Page excerpt:
The feeling intensified when I stumbled upon Kit Wright’s wonderful 2014 poem, An Ode to Didcot Power Station:

What vasty thighs outspread to give thee birth,
DIDCOT, thou marvel of the plain?
Colossal funnels of the steamship EARTH,
Thy consummate immensity
Enshrines the rare propensity
Of fumes to form eternal acid rain!
While, in their pious hosts, Romano-Celtic ghosts
Are knelt to worship thy
All-belching amphorae,
And shadows of thy sacrificial breathing fill the sky!

DIDCOT, thou bugger!
Thou teaser of the mind
And recollection-tugger! Thee I find
To replicate the days when I was small
What time my mother, sweet and kind,
The fragrant Friar's Balsam did infuse.
She therewithal
A towel placed upon my head
And loving care did use
That pulmonary perils might not wake me with the dead.

DIDCOT! To one more
Soft eidolon thou steam'st ope mem'ry's door ...
For in thy hanging shrouds I view return
Far other blue-grey clouds;
My father's pipe-smoke I in thee discern,
Companion true,
That followed him all days
And ways he ventured through this singing maze,
To take that turn
All entrants in their bafflement and grace may not eschew.
What links of tenderness are forged by thee,

DIDCOT, thou ever-burning core!
Insensate lover of the loves that flee!
Thou glade of past felicity,
Thy sap of electricity
Complicit in our veins for evermore!
Struggling anent the storm, thy children ghost the form
Of all our quickenings may ever be ...
DIDCOT, thy billows pour,
Connatural, contiguous, familial as the sea!


The power station was never pretty, aesthetically or environmentally. To be honest, you'd be hard-pressed to find a better example of a blot on the landscape, what with the landscape in question being so pleasing to the eye. My late grandfather Harry, for one, despised the power station. An avid painter of English landscapes, he resented its grey brooding presence.

As a child visiting from Canada, however, I grew to associate the plump concrete smoke stacks with summers of non-stop fun. I spent much of my childhood bouncing between the homes of grandparents, cousins and summer friends in Drayton, Sutton Courtney, Steventon, and the other villages and towns on and around England's rolling Wiltshire Downs.

Extracted information:
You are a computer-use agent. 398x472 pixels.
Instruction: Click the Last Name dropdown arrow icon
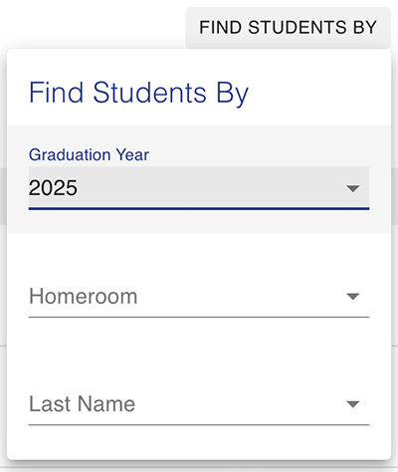point(352,404)
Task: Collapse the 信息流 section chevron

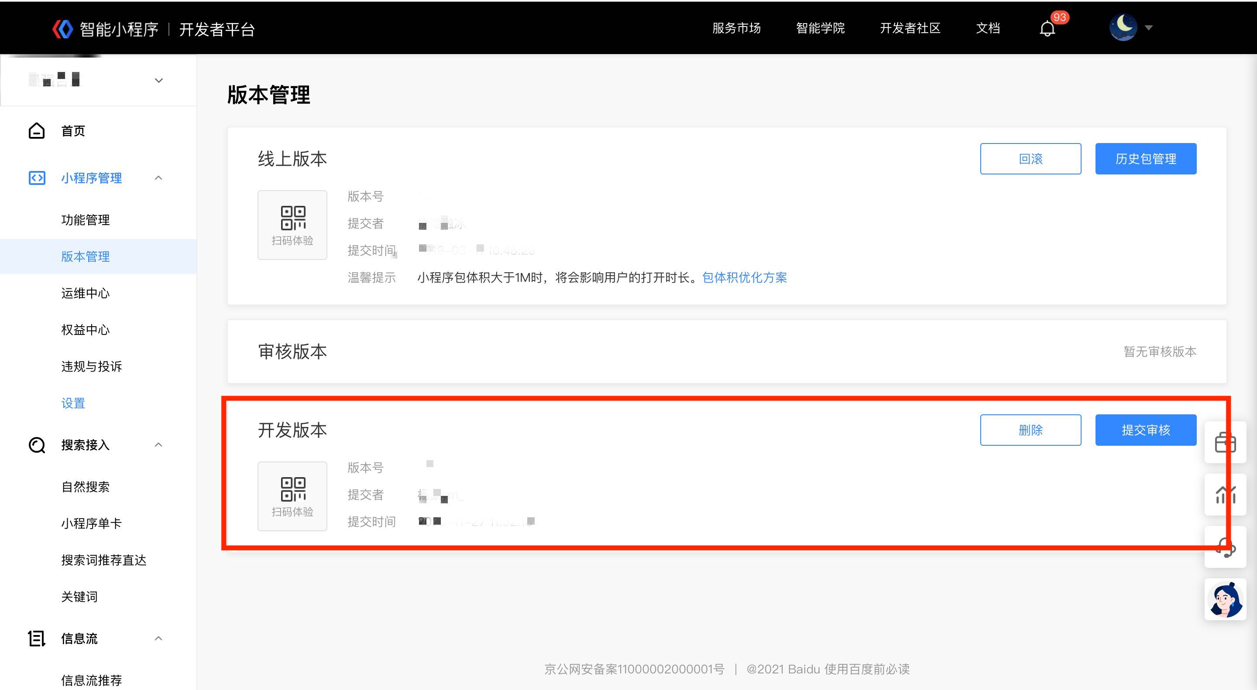Action: pos(158,638)
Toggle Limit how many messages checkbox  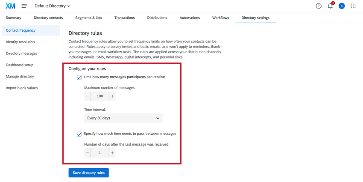79,77
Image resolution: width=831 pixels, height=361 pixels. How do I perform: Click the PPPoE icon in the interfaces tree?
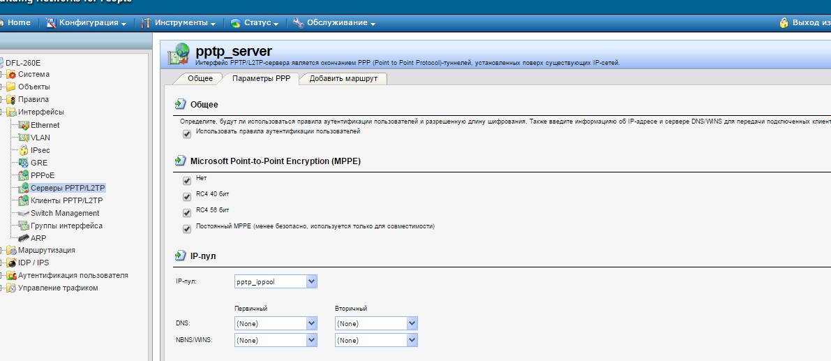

Problems to work on:
A: In the Didcot Power Station excerpt, write out the passage from "DIDCOT! To one" to "thou ever-burning core!" again, changing "pipe-smoke" to "cigar smoke".
B: According to the Didcot Power Station excerpt, why did the writer's grandfather Harry despise the power station?
The material has nothing to do with the text about Didcot Power Station.

Results for the exercise:
A:
DIDCOT! To one more
Soft eidolon thou steam'st ope mem'ry's door ...
For in thy hanging shrouds I view return
Far other blue-grey clouds;
My father's cigar smoke I in thee discern,
Companion true,
That followed him all days
And ways he ventured through this singing maze,
To take that turn
All entrants in their bafflement and grace may not eschew.
What links of tenderness are forged by thee,

DIDCOT, thou ever-burning core!

B: Harry was an avid painter of English landscapes, and he resented the power station's grey brooding presence.